Despite the continued takedowns, CMNTY’s Rasheed remained upbeat throughout the weekend. Rasheed is a former VP of A&R at Epic Records and Senior VP of A&R at Scooter Braun Projects, and partnered with Bruno Mars producer and collaborator Philip Lawrence to launch CMNTY, which he describes as a label for “protectors of culture.” “We can’t take any credit for the vision that you’ve seen and that everybody’s seen in the last 72 to 96 hours,” Rasheed says. “That all came from RMR]. We’re here to advocate for him and to protect him, and to make sure that he gets to the next space and everything that he wants to accomplish, he gets there.”

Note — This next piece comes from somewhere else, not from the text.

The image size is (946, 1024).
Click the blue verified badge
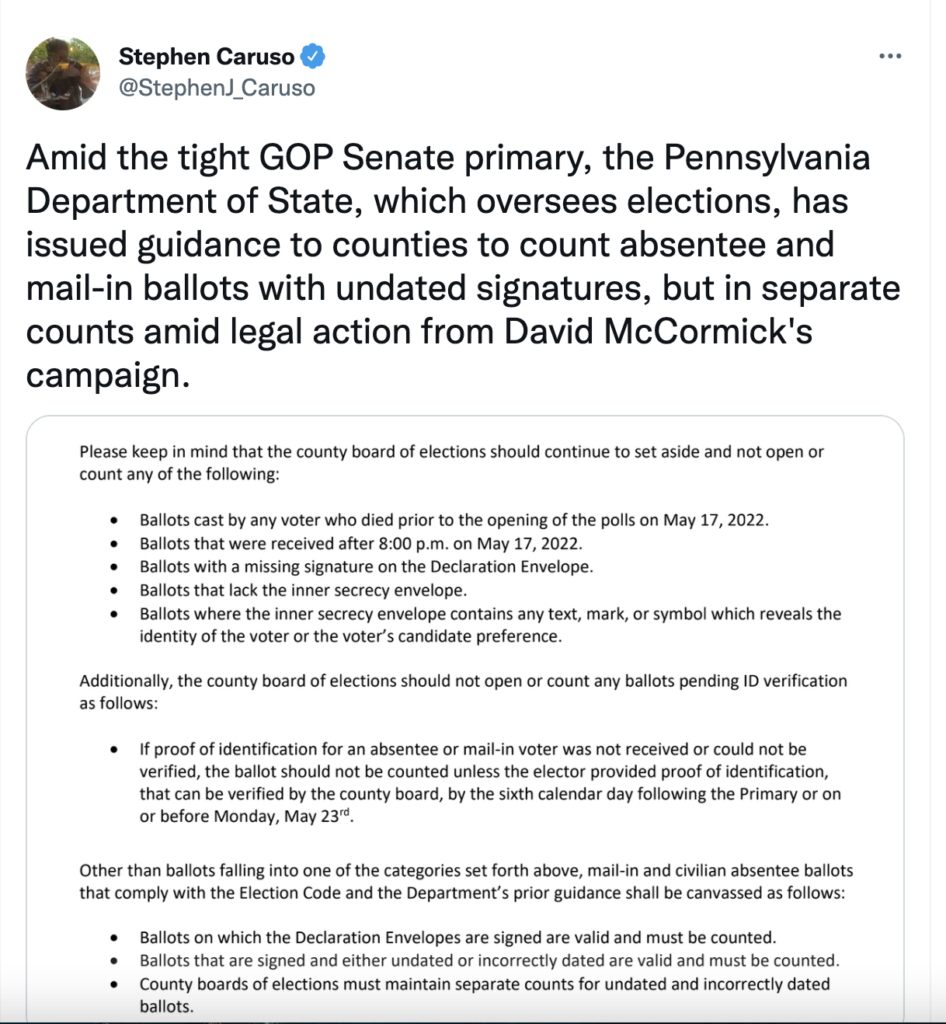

Good Meeting Today @ColumbiaRecords @whatrmr pic.twitter.com/v6PcmhpYbD
— Adrian Swish (@IAmAdrianSwish) February 27, 2020
Rasheed explains that he learned of RMR through one of the rapper’s managers, Adrian Swish, reaching out after seeing the video for “Rascal” circulate on social media. He is reticent to give an exact date when RMR was signed to the company. “We have recently become partners with him,” Rasheed says. “And from here on out anything — again, these are young kids, man. We’re helping him. We’re cleaning up things.”
According to Rasheed, the reasons for the song’s removal on Apple Music and its double appearance on Spotify are unrelated. “It was an unauthorized flip. It’s like a mixtape, right?” Rasheed says. “He rocked the record. He shot a visual for it. He went totally guerilla. And whoever, UMG, they initially asked for it to be taken down and we’re dealing with it, but it’s all good. Everything is on the move. The song will be able to continue to grow.”

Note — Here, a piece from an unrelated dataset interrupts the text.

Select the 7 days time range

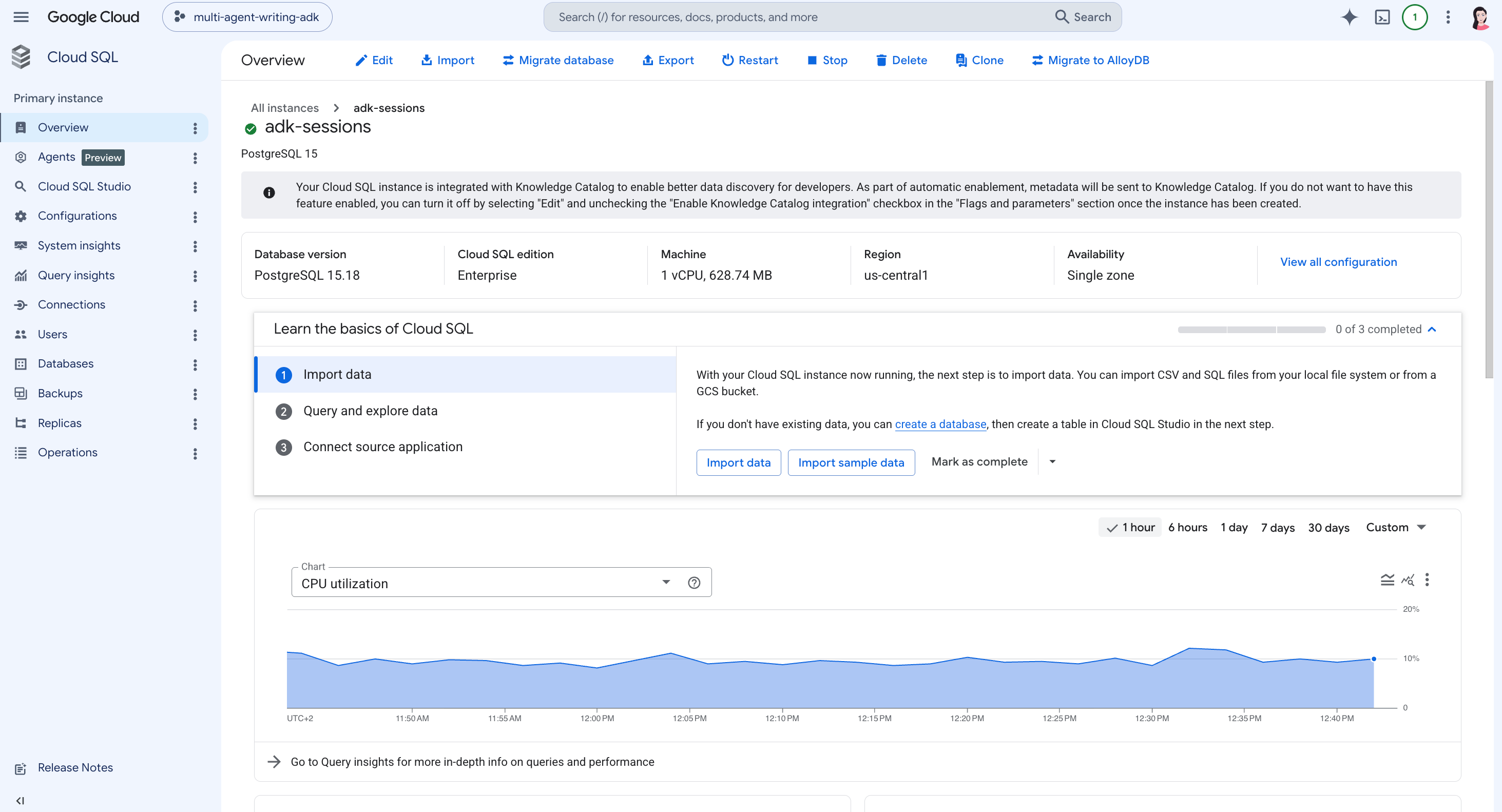(x=1278, y=527)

“It was asked to be taken down, and obviously in a reactionary moment one of the guys on his team, not him, took the record down,” Rasheed continues. “When I say his team, not CMNTY, but his immediate guys. It was like, ‘Oh, shit, they said take it down. So we took it down.’ We’re like, ‘What the fuck are you doing? Put it back up.’ So they sent a cease and desist. That’s why you see it up twice.”
When “Rascal” initially dropped, RMR was adamant that its trajectory was completely natural. “It just got released, and everybody just ran with it. They seen it. They copied it on their page. I was like, ‘Shit, this shit organic. This is organic growth.’” A day later, a screenshot allegedly requesting support from social media influencers to support “Rascal” on their accounts was leaked. It, along with the song’s rapid rise, led to critics tagging RMR as an artist with industry connections simply feigning anonymity. Rasheed’s response to this is short. “RMR did not solicit anyone,” he says. “He is not an industry plant.”
For now, RMR and CMNTY RCRDS are still searching for a joint venture — likely a major label — to partner with for their new signee’s career. And if RMR has it his way, he plans to stay anonymous “for life.” “If Marshmello can do it, I can do it,” he says. “I’m the hip-hop Marshmello.”